The entries shown below should be output exactly as they appear.

Collection entries:
-----

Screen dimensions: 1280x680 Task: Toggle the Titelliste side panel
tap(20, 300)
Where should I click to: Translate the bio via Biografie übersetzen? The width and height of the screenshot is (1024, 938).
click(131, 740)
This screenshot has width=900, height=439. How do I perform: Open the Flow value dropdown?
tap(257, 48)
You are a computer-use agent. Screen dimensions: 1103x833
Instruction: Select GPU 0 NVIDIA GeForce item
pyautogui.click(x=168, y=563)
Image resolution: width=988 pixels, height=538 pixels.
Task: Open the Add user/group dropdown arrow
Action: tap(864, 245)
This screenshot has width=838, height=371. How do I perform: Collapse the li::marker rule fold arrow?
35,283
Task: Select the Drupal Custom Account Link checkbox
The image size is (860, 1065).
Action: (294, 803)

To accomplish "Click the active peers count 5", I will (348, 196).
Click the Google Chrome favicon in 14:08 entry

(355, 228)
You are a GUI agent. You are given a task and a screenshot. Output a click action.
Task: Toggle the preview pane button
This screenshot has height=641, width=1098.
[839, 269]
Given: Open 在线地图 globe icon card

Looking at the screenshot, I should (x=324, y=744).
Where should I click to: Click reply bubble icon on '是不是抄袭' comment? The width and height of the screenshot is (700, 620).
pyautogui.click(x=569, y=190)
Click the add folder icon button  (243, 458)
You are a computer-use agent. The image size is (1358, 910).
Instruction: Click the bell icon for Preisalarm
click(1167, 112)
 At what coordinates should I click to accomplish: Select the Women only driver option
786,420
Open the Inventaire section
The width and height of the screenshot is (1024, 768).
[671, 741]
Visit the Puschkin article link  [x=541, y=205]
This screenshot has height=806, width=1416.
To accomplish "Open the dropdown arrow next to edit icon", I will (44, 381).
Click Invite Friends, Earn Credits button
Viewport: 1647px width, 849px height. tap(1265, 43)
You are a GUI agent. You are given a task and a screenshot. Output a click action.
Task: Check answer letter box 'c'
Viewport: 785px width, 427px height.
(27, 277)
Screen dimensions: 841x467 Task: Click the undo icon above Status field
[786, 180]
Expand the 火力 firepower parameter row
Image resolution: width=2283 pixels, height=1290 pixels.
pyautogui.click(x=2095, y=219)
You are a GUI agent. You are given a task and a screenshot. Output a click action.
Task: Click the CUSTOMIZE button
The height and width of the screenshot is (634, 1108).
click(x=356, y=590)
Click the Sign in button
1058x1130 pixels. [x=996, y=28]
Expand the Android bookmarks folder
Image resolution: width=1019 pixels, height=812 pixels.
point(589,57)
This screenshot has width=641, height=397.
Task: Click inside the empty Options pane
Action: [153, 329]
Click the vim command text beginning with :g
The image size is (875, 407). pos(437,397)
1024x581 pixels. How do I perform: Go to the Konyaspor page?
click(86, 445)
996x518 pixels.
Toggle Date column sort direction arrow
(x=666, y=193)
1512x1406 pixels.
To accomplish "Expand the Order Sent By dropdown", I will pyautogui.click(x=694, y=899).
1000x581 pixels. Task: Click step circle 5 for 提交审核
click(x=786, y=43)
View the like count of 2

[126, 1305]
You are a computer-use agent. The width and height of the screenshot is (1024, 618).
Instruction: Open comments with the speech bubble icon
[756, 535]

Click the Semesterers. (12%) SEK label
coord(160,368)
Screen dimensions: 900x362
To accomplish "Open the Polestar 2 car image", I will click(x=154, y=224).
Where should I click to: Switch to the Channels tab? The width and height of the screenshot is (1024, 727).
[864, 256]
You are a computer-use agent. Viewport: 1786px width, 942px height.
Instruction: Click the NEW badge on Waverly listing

-----

EXERCISE SOLUTION:
Screen dimensions: 1280x680 Task: Toggle the Titelliste side panel
tap(20, 300)
Where should I click to: Translate the bio via Biografie übersetzen? The width and height of the screenshot is (1024, 938).
click(131, 740)
This screenshot has width=900, height=439. How do I perform: Open the Flow value dropdown?
tap(257, 48)
You are a computer-use agent. Screen dimensions: 1103x833
Instruction: Select GPU 0 NVIDIA GeForce item
pyautogui.click(x=168, y=563)
Image resolution: width=988 pixels, height=538 pixels.
Task: Open the Add user/group dropdown arrow
Action: tap(864, 245)
This screenshot has width=838, height=371. How do I perform: Collapse the li::marker rule fold arrow?
35,283
Task: Select the Drupal Custom Account Link checkbox
The image size is (860, 1065).
Action: (294, 803)

To accomplish "Click the active peers count 5", I will (348, 196).
Click the Google Chrome favicon in 14:08 entry

(355, 228)
You are a GUI agent. You are given a task and a screenshot. Output a click action.
Task: Toggle the preview pane button
This screenshot has height=641, width=1098.
[839, 269]
Given: Open 在线地图 globe icon card

Looking at the screenshot, I should (x=324, y=744).
Where should I click to: Click reply bubble icon on '是不是抄袭' comment? The width and height of the screenshot is (700, 620).
pyautogui.click(x=569, y=190)
Click the add folder icon button  (243, 458)
You are a computer-use agent. The image size is (1358, 910).
Instruction: Click the bell icon for Preisalarm
click(1167, 112)
 At what coordinates should I click to accomplish: Select the Women only driver option
786,420
Open the Inventaire section
The width and height of the screenshot is (1024, 768).
[671, 741]
Visit the Puschkin article link  [x=541, y=205]
This screenshot has height=806, width=1416.
To accomplish "Open the dropdown arrow next to edit icon", I will (44, 381).
Click Invite Friends, Earn Credits button
Viewport: 1647px width, 849px height. tap(1265, 43)
You are a GUI agent. You are given a task and a screenshot. Output a click action.
Task: Check answer letter box 'c'
Viewport: 785px width, 427px height.
(27, 277)
Screen dimensions: 841x467 Task: Click the undo icon above Status field
[786, 180]
Expand the 火力 firepower parameter row
Image resolution: width=2283 pixels, height=1290 pixels.
pyautogui.click(x=2095, y=219)
You are a GUI agent. You are given a task and a screenshot. Output a click action.
Task: Click the CUSTOMIZE button
The height and width of the screenshot is (634, 1108).
click(x=356, y=590)
Click the Sign in button
1058x1130 pixels. [x=996, y=28]
Expand the Android bookmarks folder
Image resolution: width=1019 pixels, height=812 pixels.
point(589,57)
This screenshot has width=641, height=397.
Task: Click inside the empty Options pane
Action: [153, 329]
Click the vim command text beginning with :g
The image size is (875, 407). pos(437,397)
1024x581 pixels. How do I perform: Go to the Konyaspor page?
click(86, 445)
996x518 pixels.
Toggle Date column sort direction arrow
(x=666, y=193)
1512x1406 pixels.
To accomplish "Expand the Order Sent By dropdown", I will pyautogui.click(x=694, y=899).
1000x581 pixels. Task: Click step circle 5 for 提交审核
click(x=786, y=43)
View the like count of 2

[126, 1305]
You are a computer-use agent. The width and height of the screenshot is (1024, 618).
Instruction: Open comments with the speech bubble icon
[756, 535]

Click the Semesterers. (12%) SEK label
coord(160,368)
Screen dimensions: 900x362
To accomplish "Open the Polestar 2 car image", I will click(x=154, y=224).
Where should I click to: Switch to the Channels tab? The width and height of the screenshot is (1024, 727).
[864, 256]
You are a computer-use agent. Viewport: 1786px width, 942px height.
Instruction: Click the NEW badge on Waverly listing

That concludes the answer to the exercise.